Lazy Singletons in C# - Double Check and Lock Misconceptions

In this article, I want to take a look at two misconceptions relating to the implementation of a lazy singleton in C# (well, .Net really).

  • Double-Check and Lock for thread-safety during initialization.
  • The volatile keyword to “fix” Double-Check and Lock.

The idea for this article came about from a conversation I had on Twitter with Stefan Dokic, when discussing lazy singletons. I urge you to check out his book, “Design Patterns Simplified”. He uses real-word examples for using each pattern, so you’ll learn how to use a factory for something besides cats and dogs.

Singleton Pattern - A quick refresher

The Singleton Pattern is a software design pattern which says there must only be a single instance of a given object within the process (in the case of .Net, within a single AppDomain).

A lazy singleton is initialized when it is first accessed. In contrast, an eager singleton is loaded before the first access, usually when the process starts (or AppDomain is loaded).

Double-Check and Lock

Countless books, blogs, and forum posts tout Double-Check and Lock as a thread-safe way of implementing lazy singletons. In some cases this is true, but in most modern systems, it is not. In large multi-processor systems, it definitely is not. The implementation looks like this:

class Foo
{
    public static _instance;
    static readonly object _syncRoot = new object();

    public static Foo GetInstance()
    {
        if (_instance == null)
        {
            lock(_syncRoot)
            {
                if (_instance == null)
                {
                    _instance = new Foo();
                }
            }
        }

        return _instance;
    }
}

Looks safe at first glance.
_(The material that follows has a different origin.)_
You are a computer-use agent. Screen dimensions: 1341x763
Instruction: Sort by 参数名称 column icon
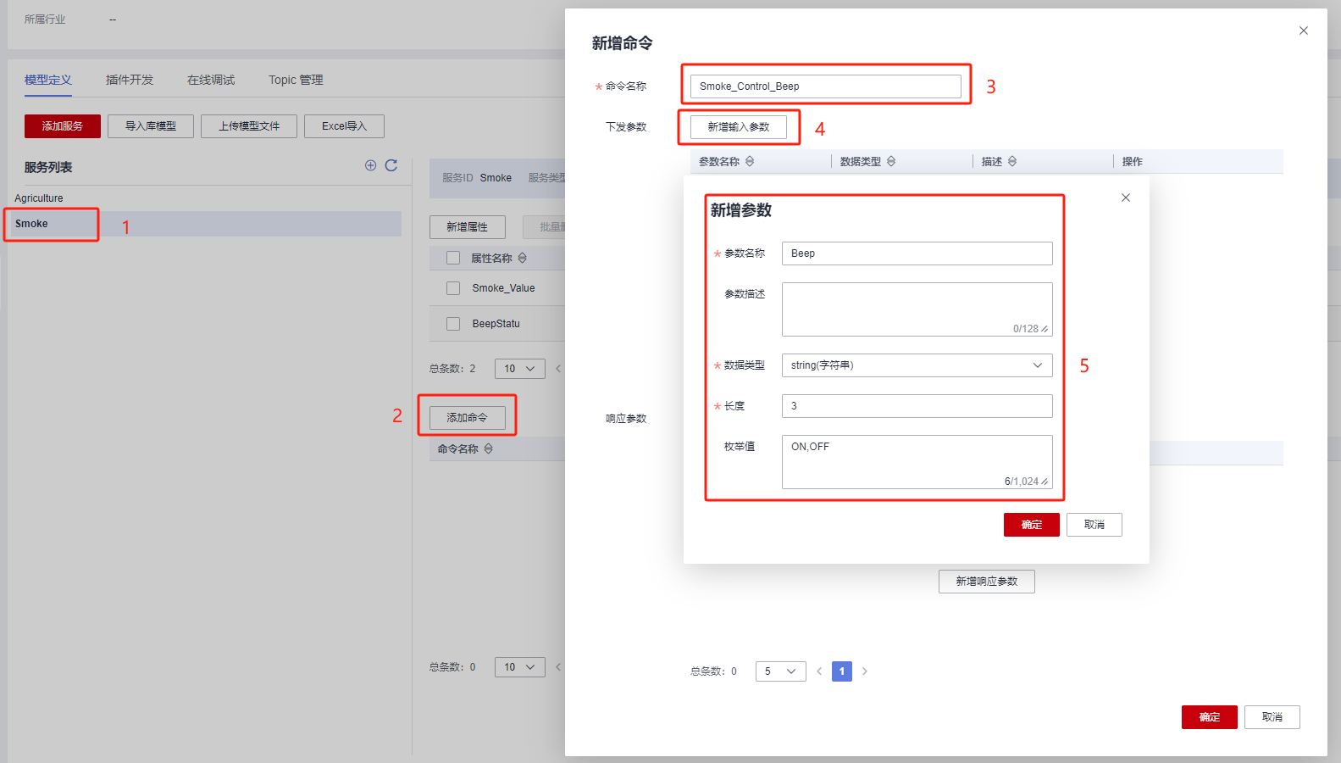pyautogui.click(x=750, y=161)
The instance is first checked for null. If it is null, a lock is taken to prevent other threads from entering, and is checked for null a second time (the double check) in case another thread grabbed the lock first and we had to wait for ours. If the instance is still null, we create a new one, otherwise we fall out of the block and return the instance.
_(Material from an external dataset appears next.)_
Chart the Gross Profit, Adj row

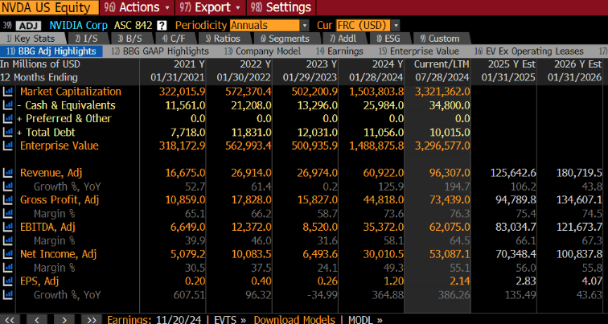tap(8, 200)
So, what’s the problem? The CPU. Specifically, two things:

  • Cache memory consistency in multi-core and multi-processor systems
  • Reordering and other optimizations

Let’s look at cache first

There are three levels of cache in the CPU – Level 1 (L1), Level 2 (L2), and Level 3 (L3). Each core gets its own L1 and L2. L3 is shared across all cores. It’s important to note that this is per physical CPU. If the computer has multiple CPUs, each CPU has its own set of caches, as these caches are on-die.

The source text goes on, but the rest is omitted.